Toplum içinde bir takım gerçekler o kadar yaygındır ki, cahil halk, bunları gözünün önünden geçtiği halde göremez, sık sık karşılaştığı halde tanımaz. Bu gibi kimselere, biri çıkıp da önceden bilmesi gereken bir şeyi söylediği zaman hayretler içinde kalır. Öyle toplumsal sorunlar vardır ki <> kadar basit bir şekilde çözümlenebilir. Ama toplumlarda, Colomb cinsinden kimselere pek az rastlanır.
Bütün insanlar, dünya üzerinde dolaşır dururlar ve her şeyi öğrenmek ve bilmek isterler. Fakat hiç kimse dünya üzerindeki canlıların çeşitli gruplara ayrılmış olduğunu göremez. En ufak ve üstün körü bir inceleme, dünya üstünde yaşamak iradesinin büründüğü sayısız şekillerin el sürülemez ve değiştirilemez bir yasaya bağlı olduğunu gösterir. Her hayvan, aynı gruptan bir diğer hayvanla çiftleşebilir. Leylek leylek ile ispinoz ispinoz ile fare fare ile kurt kurt ile vb. yalnız şunu unutmayalım ki, bazı olağanüstü durumlar bu kuralı bozabilir. Örneğin tutsak veya aynı türden olanların çiftleşmelerine engel olan herhangi bir başka sebeple ortaya çıkacak zorunluluk... Fakat bu durumda da tabiat, bu karşı koyuşla mücadele etmek için bütün olanaklarını harekete geçirir. Tabiatın protestosu, soyu bozulmuş canlı türlerinin yaşama olanaklarını sınırlama şeklinde görülür. Birçok olaylarda da tabiat onları, hastalıklara yahut düşmanlarının saldırılarına dayanmak, karşı koymak yeteneğinden yoksun bırakır.

Birbirine eşit olmayan iki yaratığın birleşmesi sonucu meydana gelecek ürün, çiftleşen erkekle dişinin değerleri arasında bir değere sahip olur. Bu pek doğal bir sonuçtur. Yani çocuk, canlılar merdiveninde aşağı ırka mensup olan ebeveyninden daha yüksek bir yerde, fakat yüksek bir noktada olan diğer ebeveynden ise daha aşağı bir düzeydedir. Bu bakımdan çocuk, ilerde bu üstün ırka karşı girişeceği mücadelede yenilecektir.
Böyle bir çiftleşme, canlıların değerlerini yükseltmeyi görev edinmiş olan tabiatın ve Tanrı'nın iradesine ters düşer. Tabiatın bu görevi çeşitli değerlerdeki kimselerin çiftleşmeleri ile gerçekleştirilemez; ancak en yüksek değeri temsil edenlerin tam ve kesin zaferleri ile sağlanır. Daha güçlü olanın rolü hakim olmaktır, daha zayıf olanla kaynaşmak değildir. Eğer üstün ırk böyle davranmazsa kendi büyüklüğünü yok etmiş olur.
Bu yasayı, sadece doğuştan zayıf olan yaratıklar zalimlik olarak nitelerler. Fakat bu da, onun zayıf ve sınırlı bir kimse oluşundan ileri gelir. Çünkü bu yasa onun vücudunu ortadan kaldırmasa idi, bütün canlıların gelişmesi aklın alamayacağı bir şey olurdu.

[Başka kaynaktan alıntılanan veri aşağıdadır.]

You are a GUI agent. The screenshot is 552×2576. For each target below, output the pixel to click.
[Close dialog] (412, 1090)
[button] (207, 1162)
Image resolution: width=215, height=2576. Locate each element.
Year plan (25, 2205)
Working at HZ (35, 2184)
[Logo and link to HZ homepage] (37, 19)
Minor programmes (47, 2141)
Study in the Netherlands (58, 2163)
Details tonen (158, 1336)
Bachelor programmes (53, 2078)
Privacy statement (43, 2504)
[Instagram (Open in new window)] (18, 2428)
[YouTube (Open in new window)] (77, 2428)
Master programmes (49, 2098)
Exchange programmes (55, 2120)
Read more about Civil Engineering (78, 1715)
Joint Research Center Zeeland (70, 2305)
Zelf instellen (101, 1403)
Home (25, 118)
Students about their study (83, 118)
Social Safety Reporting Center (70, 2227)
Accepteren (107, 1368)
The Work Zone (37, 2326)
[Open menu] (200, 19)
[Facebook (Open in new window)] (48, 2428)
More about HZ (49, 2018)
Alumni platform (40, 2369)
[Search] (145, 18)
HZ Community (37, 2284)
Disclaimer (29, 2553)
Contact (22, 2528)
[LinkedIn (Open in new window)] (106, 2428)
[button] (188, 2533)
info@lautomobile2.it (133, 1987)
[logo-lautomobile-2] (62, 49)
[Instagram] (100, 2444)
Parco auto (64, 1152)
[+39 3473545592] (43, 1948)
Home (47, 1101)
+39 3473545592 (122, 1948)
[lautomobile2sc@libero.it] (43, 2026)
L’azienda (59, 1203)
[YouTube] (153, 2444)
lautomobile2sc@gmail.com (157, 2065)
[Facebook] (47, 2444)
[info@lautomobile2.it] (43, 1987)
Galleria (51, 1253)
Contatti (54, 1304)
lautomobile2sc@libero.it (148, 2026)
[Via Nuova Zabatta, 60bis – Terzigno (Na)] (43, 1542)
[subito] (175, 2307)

Tabiatta ırkın temizliğini aramak ve devam ettirmek için var olan bu genel eğilimin sonucu, sadece özel ırklar arasında dış görünüşlerindeki bir farkla değil, her birinin kendine has niteliklerinin benzerliği noktasındadır. Tilki daima tilkidir, kaz daima kazdır.
Hiç bir zaman doğuştan kazanılmış yeteneklerin etkisi ile, kazlara karşı iyi kalpli davranacak bir tilkiye veya sıçanlar karşı merhamet besleyen bir kediye rastlanamaz. Bundan dolayı, ırkların birbirleriyle olan mücadelelerine sebep, derin bir antipatiden çok, açlık ve aşktır. Her iki durumda tabiat ise ilgisiz ve duygusuzdur. Hatta denilebilir ki tabiat memnun bir şahittir.
Her gün yapılan ekmek kavgası, zayıf, hastalıklı ve korkak yaratıkların yenilgileriyle sonuçlanır. Öte yandan dişiyi kendine çekmek ve onu büyülemek için giriştiği mücadele ancak en sağlam erkeğe zürriyet yetiştirmek hakkını verir veya bu olanağını ona sağlar. Fakat kavga, daima o türün sağlığının ve gelişmesinin ilk şartı olur. Eğer, bu olay başka türlü cereyan etse idi, sonraki gelişmeler durur ve çok geçmeden gerileme başlardı.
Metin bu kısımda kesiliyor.